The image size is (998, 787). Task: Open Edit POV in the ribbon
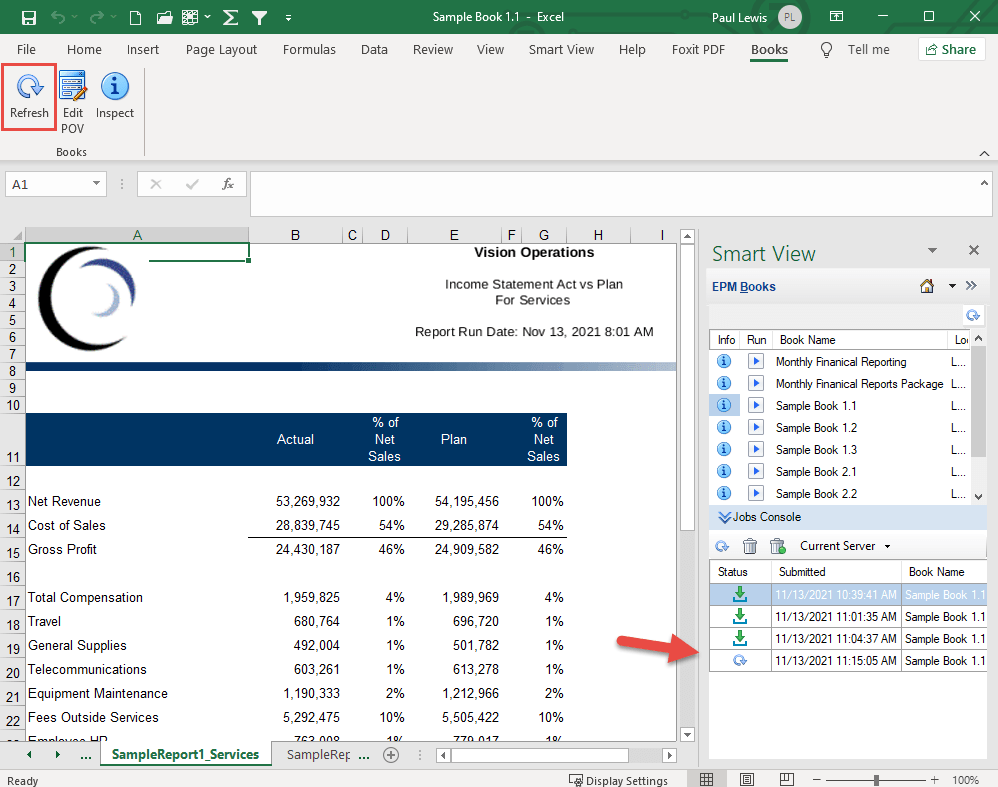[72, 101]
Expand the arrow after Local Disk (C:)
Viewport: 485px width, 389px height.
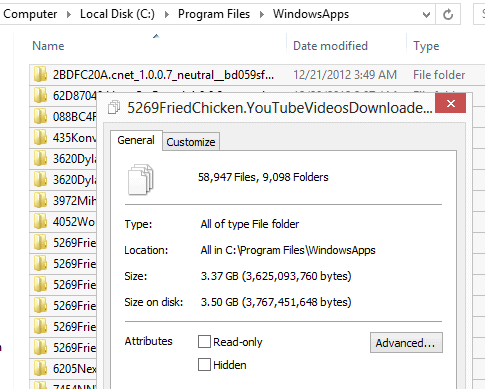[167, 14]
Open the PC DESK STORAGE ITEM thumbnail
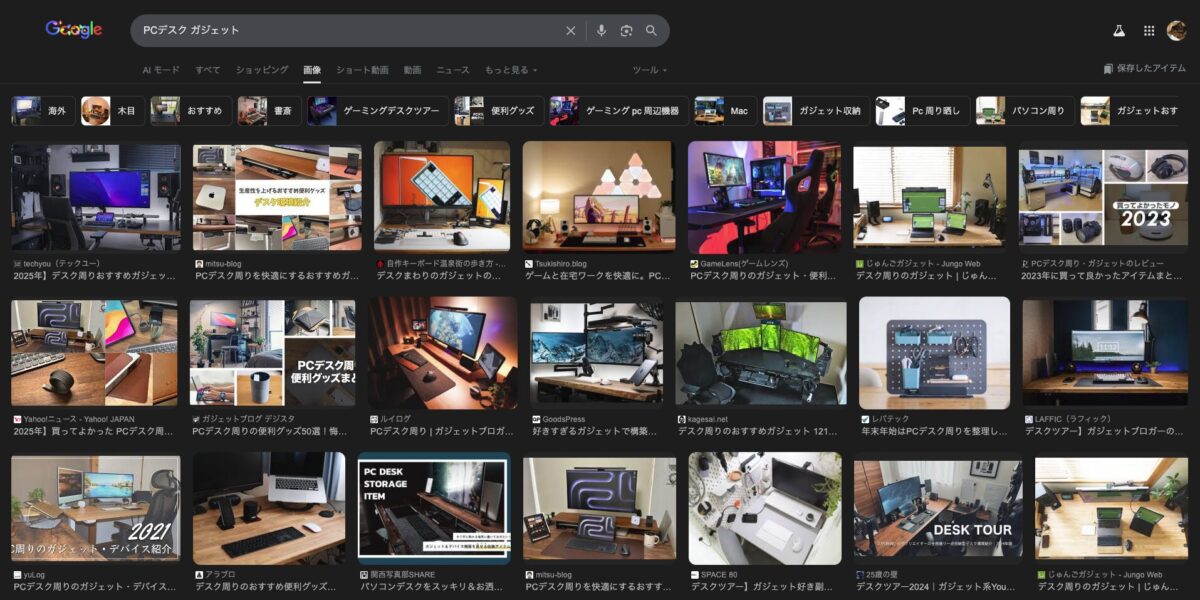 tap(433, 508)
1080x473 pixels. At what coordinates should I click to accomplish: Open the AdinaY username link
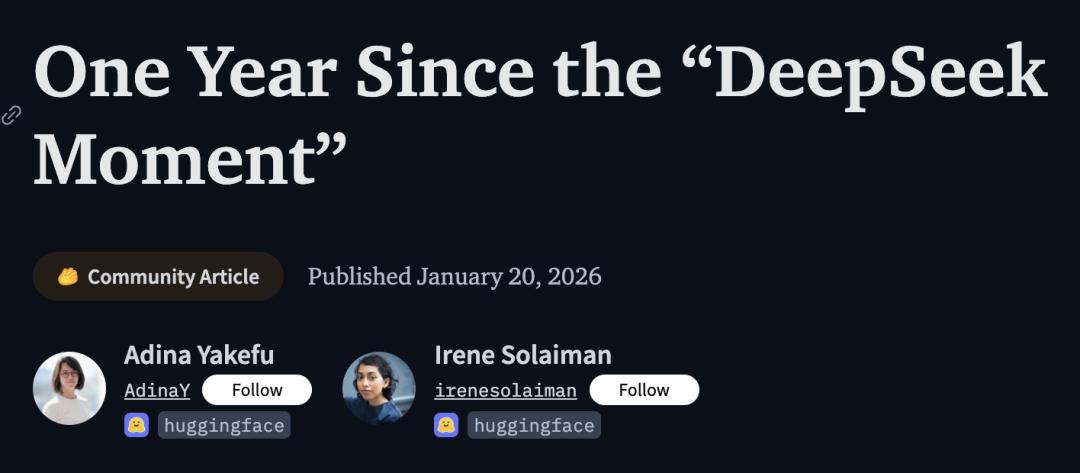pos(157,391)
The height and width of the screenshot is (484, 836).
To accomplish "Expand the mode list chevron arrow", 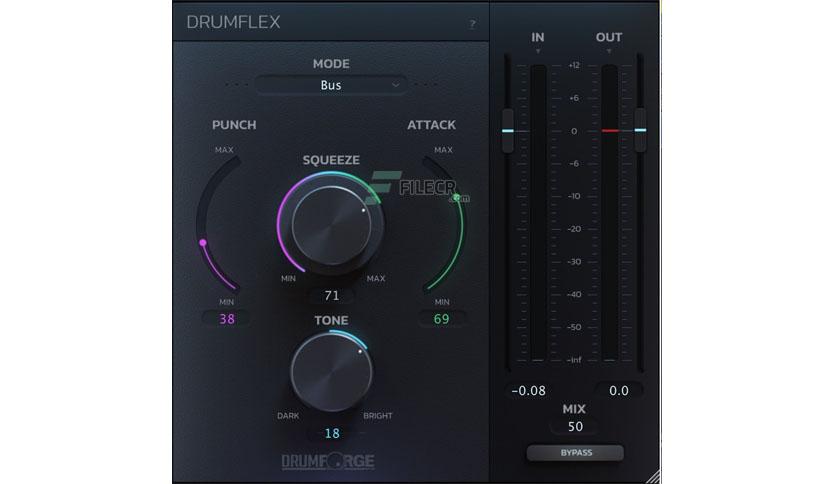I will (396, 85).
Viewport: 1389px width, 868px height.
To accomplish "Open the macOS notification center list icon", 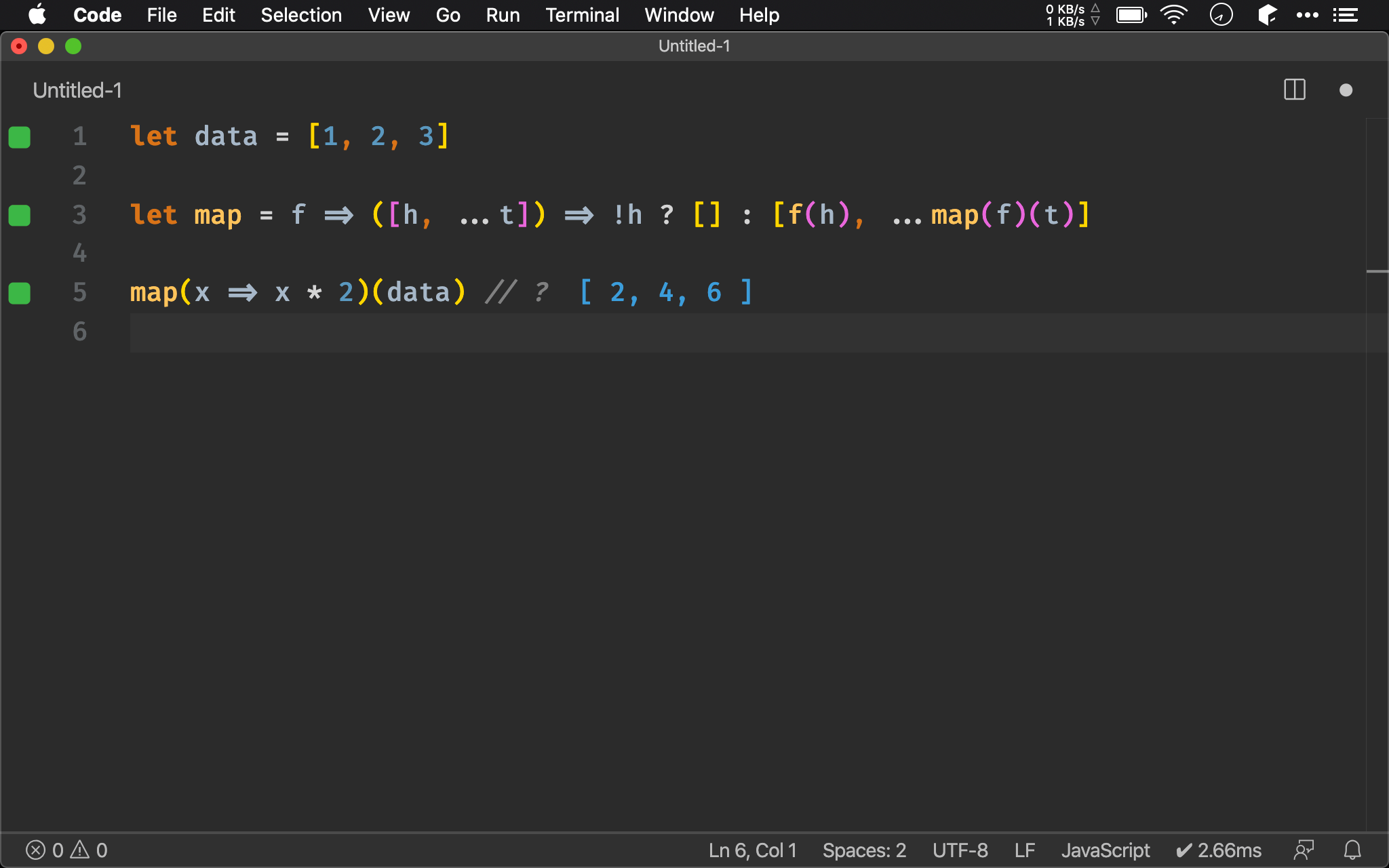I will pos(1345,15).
# # #
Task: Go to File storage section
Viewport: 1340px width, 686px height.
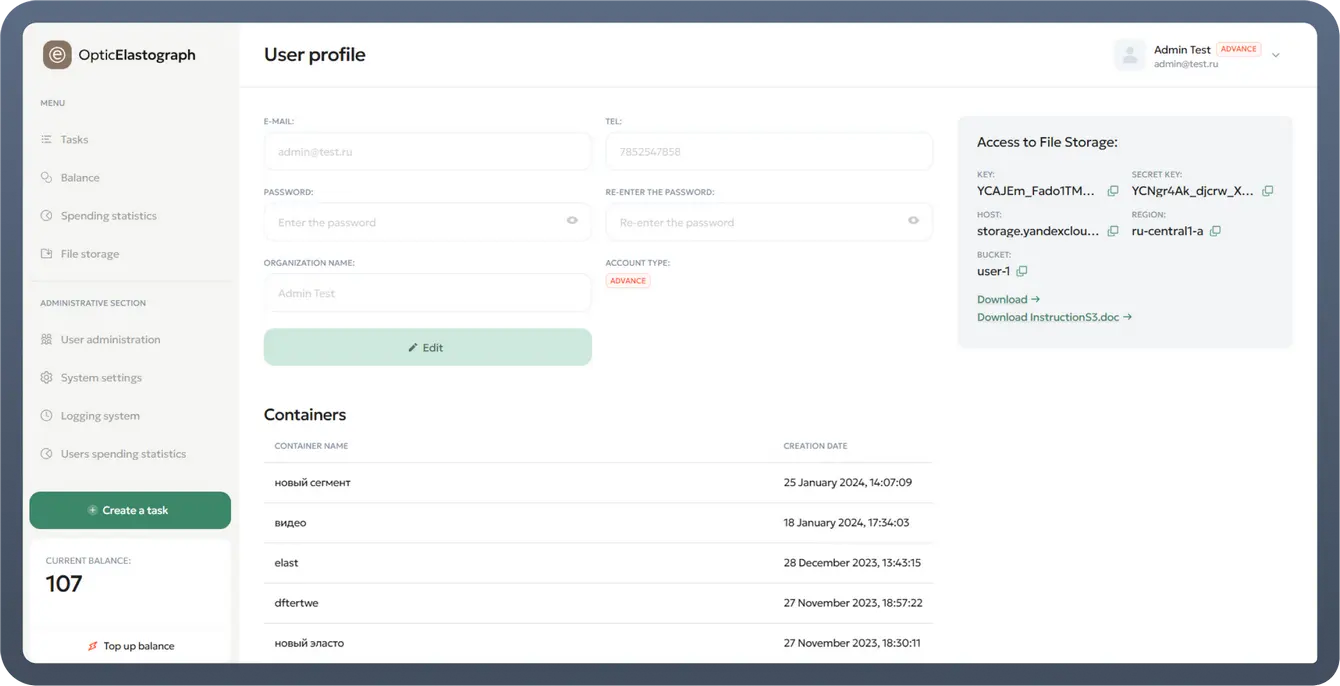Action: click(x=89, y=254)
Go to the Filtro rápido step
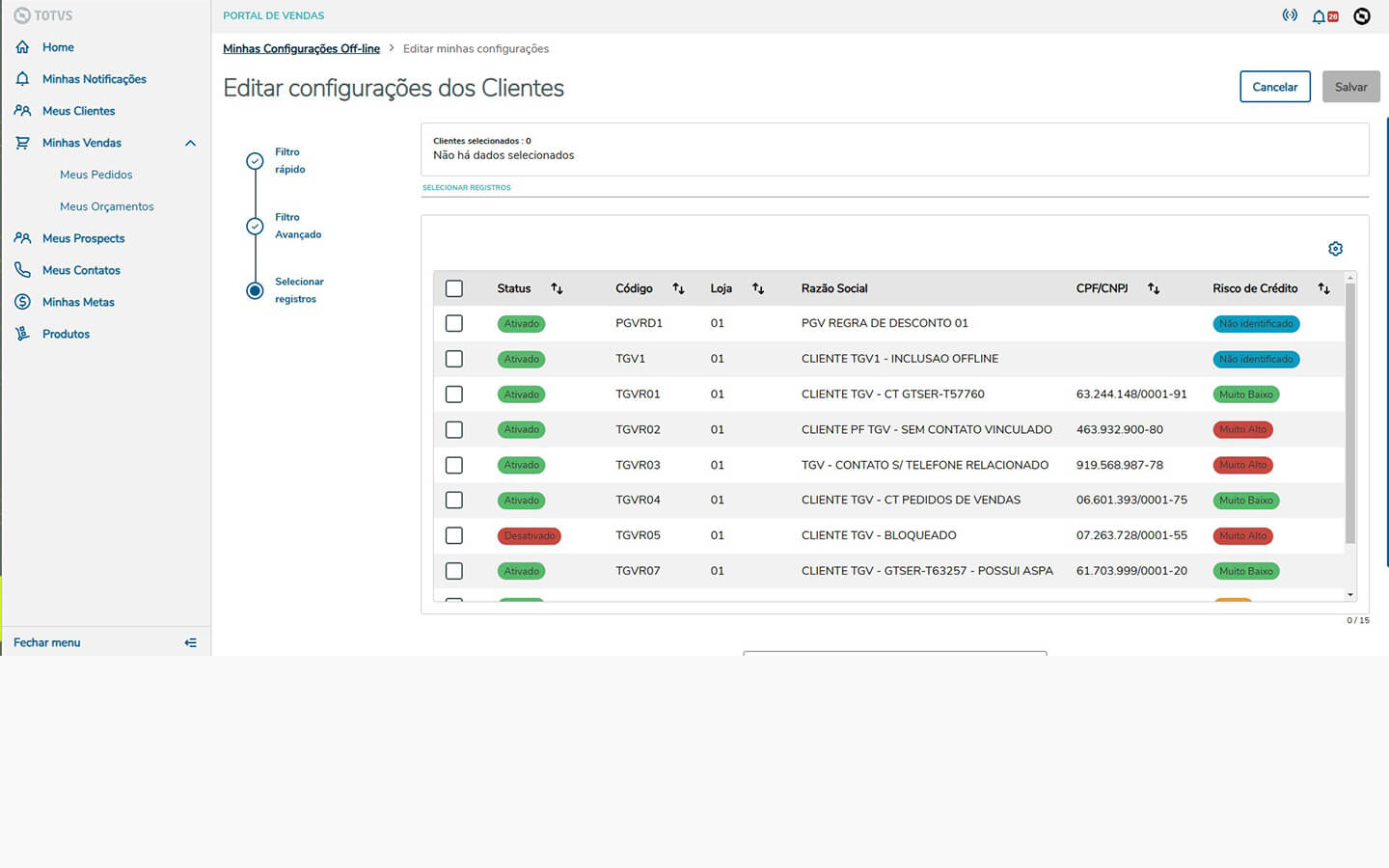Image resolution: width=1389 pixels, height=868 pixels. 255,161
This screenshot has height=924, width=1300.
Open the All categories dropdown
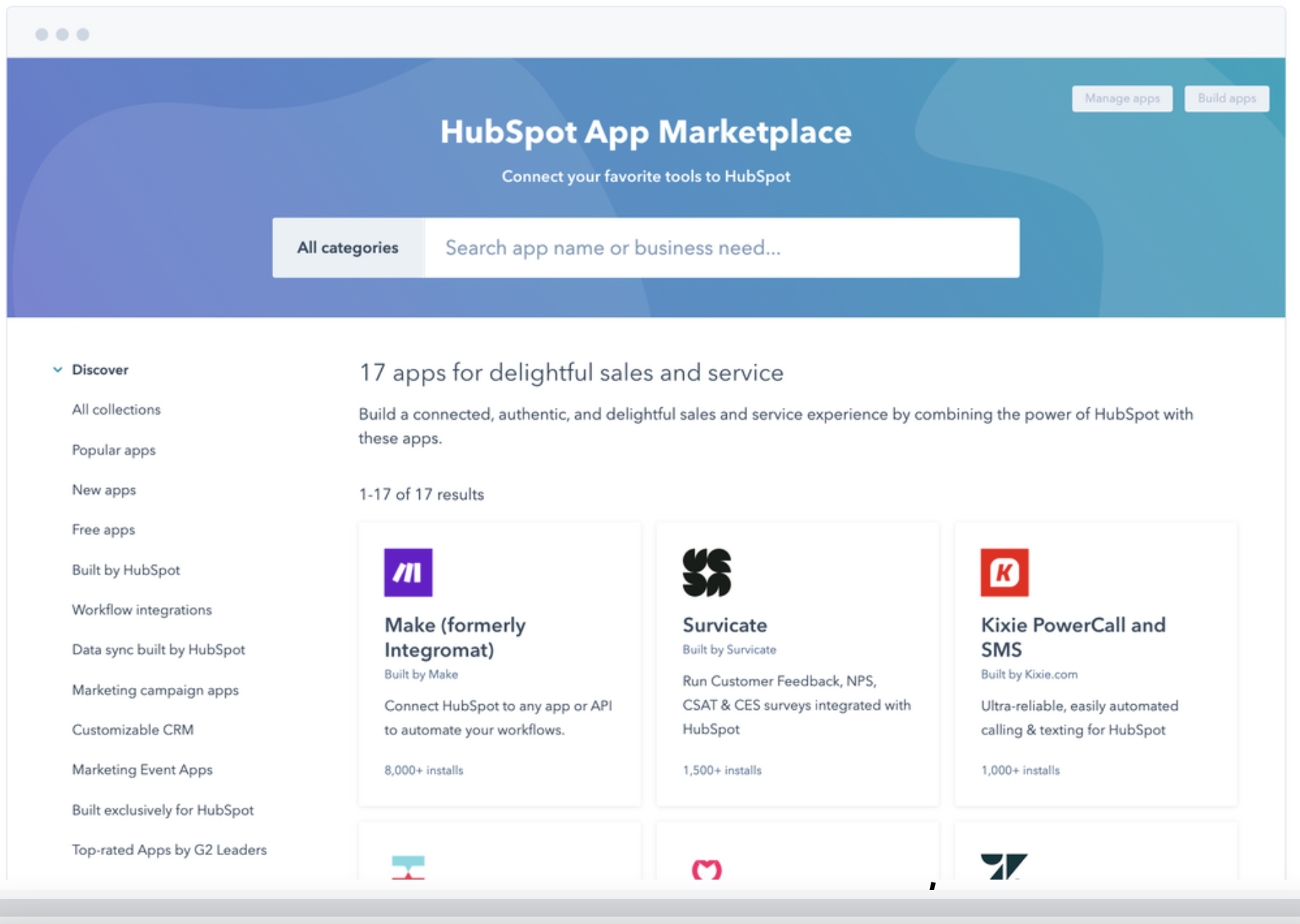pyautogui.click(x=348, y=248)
# # #
* _Problem statement_
Return verbatim the lines from the one containing "Task: Go to File storage section" through the one containing "pyautogui.click(x=348, y=248)", both included. Omit the pictures.

* _Correct answer_
Task: Go to File storage section
Viewport: 1340px width, 686px height.
Action: click(x=89, y=254)
Go to the Filtro rápido step
Image resolution: width=1389 pixels, height=868 pixels. 255,161
This screenshot has height=924, width=1300.
Open the All categories dropdown
pyautogui.click(x=348, y=248)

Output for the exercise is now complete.